Ne pas être engagé dans une pratique artistique n’empêche évidemment pas de se sentir investi. Il s’est donc agi, à la base, de chercher à m’approcher au plus près de l’acte de création. Afin de tenter de densifier et d’intensifier l’éclaboussement de mes illuminations en tant que lecteur. Or, un lecteur consciencieux ne manque pas d’en arriver un jour à se poser la question de ce qui se cache derrière l’idée d’une activité éditoriale. Rapidement survint ainsi chez moi le besoin de comprendre ce système, la fameuse « chaîne du livre ». Qui œuvre à quoi, selon quelles contraintes, quels objectifs et quelle légitimité. Autrement dit : observer pour trouver ma place, m’infiltrer, avant de m’engager fermement.
À l’époque où j’ai commencé à m’intéresser à ces questions — il y a une bonne dizaine d’années — la période était encore relativement faste (économiquement parlant, dans le cadre de ladite « chaîne du livre »). Après avoir prouvé que l’édition professionnelle était accessible à des auteurs ou à des amateurs investis, les éditeurs alternatifs des années 1990 perduraient. Mieux encore, ils avaient démontré que quelques-unes des œuvres les plus marquantes de cette période n’avaient trouvé concrétisation que grâce à leurs entreprises. Enfin, ils faisaient désormais figure de modèles : de nouveaux arrivants prenaient exemple positivement et proposaient des voix différentes. La plupart des tâches techniques étaient devenues notablement plus accessibles au fil des années 1990 (photogravure et maquette notamment) et, les contraintes de l’économie de l’édition étant particulièrement restreintes comparativement à d’autres champs de l’industrie culturelle, établir un projet éditorial viable était à la portée de quiconque d’un tant soit peu motivé et compétent (si on entend ici simplement publier, non pas vivre de son activité).
Ces conditions ont été déterminantes dans l’idée qu’il était envisageable de se positionner par pur caprice. The Hoochie Coochie s’est donc d’abord établi comme un terrain de jeu pour des auteurs, soutenus par une poignée de bonnes âmes excitées par l’entreprise et ayant, en sus, quelques connaissances techniques et commerciales qu’ils souhaitaient mettre à profit de manière plus ludique que dans le cadre de leur activité salariale connexe.
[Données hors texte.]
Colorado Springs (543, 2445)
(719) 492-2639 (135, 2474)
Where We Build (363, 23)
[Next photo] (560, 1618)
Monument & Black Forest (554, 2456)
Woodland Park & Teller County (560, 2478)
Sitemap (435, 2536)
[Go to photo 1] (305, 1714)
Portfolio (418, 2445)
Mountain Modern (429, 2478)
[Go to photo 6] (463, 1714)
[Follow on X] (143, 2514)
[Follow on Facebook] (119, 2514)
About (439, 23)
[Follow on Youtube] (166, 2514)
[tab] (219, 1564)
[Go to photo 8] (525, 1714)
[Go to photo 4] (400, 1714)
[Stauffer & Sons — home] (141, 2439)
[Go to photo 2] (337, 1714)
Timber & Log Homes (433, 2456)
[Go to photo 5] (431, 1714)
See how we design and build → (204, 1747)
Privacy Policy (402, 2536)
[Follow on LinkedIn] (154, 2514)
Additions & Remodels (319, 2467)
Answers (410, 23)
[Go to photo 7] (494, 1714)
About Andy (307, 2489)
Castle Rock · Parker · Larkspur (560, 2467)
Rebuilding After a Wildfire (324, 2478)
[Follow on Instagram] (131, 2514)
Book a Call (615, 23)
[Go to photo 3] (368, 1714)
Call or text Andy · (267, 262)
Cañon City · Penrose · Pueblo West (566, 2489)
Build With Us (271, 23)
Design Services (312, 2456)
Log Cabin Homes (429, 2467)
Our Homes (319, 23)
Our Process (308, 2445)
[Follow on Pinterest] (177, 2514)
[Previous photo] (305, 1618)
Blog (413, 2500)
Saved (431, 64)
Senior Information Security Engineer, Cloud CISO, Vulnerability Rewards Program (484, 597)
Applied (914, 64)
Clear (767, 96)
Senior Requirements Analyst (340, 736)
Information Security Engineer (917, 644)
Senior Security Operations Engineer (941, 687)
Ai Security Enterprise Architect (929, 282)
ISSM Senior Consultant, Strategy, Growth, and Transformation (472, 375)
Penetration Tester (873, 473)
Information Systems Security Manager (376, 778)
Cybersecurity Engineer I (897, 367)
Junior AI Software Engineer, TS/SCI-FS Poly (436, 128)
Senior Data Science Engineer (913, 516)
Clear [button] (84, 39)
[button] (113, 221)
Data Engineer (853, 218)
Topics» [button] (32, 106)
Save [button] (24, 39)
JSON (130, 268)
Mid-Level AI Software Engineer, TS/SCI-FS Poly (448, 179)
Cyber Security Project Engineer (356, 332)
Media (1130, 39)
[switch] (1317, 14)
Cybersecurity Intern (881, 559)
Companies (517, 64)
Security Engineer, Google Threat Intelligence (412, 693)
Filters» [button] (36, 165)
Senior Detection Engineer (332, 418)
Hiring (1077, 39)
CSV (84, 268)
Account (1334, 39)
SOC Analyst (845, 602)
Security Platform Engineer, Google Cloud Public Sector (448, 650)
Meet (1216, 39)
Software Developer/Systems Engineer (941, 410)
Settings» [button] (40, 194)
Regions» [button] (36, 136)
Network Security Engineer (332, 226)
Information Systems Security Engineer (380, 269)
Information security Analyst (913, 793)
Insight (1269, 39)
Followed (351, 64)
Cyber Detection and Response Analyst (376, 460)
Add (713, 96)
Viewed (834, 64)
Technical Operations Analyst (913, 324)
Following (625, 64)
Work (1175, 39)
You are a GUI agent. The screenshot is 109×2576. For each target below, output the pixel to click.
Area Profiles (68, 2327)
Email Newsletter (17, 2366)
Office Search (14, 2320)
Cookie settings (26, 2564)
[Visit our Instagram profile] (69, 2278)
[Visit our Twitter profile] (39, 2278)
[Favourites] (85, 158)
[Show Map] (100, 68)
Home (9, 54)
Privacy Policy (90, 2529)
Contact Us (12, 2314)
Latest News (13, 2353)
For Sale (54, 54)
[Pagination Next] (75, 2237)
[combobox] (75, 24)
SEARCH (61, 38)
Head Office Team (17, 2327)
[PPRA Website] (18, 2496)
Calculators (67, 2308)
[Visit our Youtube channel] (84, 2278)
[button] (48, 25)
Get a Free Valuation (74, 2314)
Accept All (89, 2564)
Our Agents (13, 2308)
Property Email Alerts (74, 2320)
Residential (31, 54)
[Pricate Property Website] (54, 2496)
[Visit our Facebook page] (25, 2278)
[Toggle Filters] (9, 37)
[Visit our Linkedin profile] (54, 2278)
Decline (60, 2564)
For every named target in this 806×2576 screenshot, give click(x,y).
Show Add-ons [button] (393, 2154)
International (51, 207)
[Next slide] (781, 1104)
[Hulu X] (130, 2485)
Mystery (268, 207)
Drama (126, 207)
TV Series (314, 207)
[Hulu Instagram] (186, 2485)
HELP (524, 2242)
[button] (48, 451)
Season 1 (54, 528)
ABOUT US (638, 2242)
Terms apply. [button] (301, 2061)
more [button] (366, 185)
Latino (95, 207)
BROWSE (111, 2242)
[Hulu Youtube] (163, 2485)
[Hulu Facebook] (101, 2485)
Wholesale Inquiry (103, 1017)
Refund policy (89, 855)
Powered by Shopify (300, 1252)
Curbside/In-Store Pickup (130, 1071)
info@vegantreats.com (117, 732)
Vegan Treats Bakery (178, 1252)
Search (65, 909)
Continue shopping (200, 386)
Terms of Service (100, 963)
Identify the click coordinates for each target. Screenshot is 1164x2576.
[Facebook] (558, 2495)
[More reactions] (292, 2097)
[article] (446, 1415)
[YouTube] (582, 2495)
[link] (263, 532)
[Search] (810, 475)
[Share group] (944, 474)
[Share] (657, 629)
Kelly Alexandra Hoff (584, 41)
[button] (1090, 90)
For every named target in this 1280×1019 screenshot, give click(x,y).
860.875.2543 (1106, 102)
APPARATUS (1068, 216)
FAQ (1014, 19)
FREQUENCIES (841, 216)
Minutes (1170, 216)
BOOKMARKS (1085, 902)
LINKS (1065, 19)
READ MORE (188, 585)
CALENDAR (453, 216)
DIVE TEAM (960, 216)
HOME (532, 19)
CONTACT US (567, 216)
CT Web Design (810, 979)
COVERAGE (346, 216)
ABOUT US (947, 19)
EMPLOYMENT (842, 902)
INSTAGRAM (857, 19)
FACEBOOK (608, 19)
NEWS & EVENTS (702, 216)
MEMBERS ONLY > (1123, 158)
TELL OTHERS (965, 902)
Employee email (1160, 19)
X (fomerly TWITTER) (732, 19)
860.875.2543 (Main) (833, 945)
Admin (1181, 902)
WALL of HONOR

Nous nous sommes donc essayés à endosser le rôle de professionnels autonomes parce que nous avions l’opportunité de profiter d’un agrégat de savoir-faire nécessaires et complémentaires, avec l’ambition toute simple de nous engager à défendre des singularités en lorgnant essentiellement du côté des choses les plus confidentielles (et en premier lieu les projets portés par les membres du collectif Turkey Comix) qui — nous disions-nous — étaient celles qui n’attendaient que nous. L’idée d’une quelconque « ligne éditoriale » était alors encore plus que floue.
Dans notre cas, outre la question de la qualité intrinsèque des ouvrages (que je me garderai d’aborder ici, étant juge et partie), insistons plutôt sur le fait que c’est largement par une approche méthodique, rigoureuse et déterminée du côté de la diffusion, de la distribution et de la communication que nous sommes parvenus à nous faire une petite place dans le paysage. Peu de micro-éditeurs auront ainsi assumé de manière aussi appuyée — et dans un premier temps en totale autonomie — le travail en direction de la librairie (visites régulières, discours affirmé, conditions commerciales favorables, délais rapides de traitement des commandes) et de la presse (racolage soutenu des journalistes qui ont majoritairement besoin d’être flattés pour daigner parler d’un quelconque travail). De fait, durant mettons les quatre premières années de l’existence de la structure, leur soutien a été pour le moins affirmé. Nos interlocuteurs constataient que nous formions une équipe engagée, estimaient que nous publiions de bons livres et que le travail était réalisé avec soin et sérieux. À l’époque, l’arrivée d’un nouvel éditeur était encore susceptible de susciter un peu d’attrait et d’excitation, et motivait une volonté d’accompagnement certaine. Ce n’est plus vraiment le cas aujourd’hui, voire tout au contraire. Alors que le marché en est arrivé à son point de saturation et qu’une profonde confusion en terme de lignes éditoriales s’est définitivement installée, la nouvelle de la création d’une maison d’édition suscite plutôt lassitude, pour ne pas dire désintérêt patent, voire franc rejet.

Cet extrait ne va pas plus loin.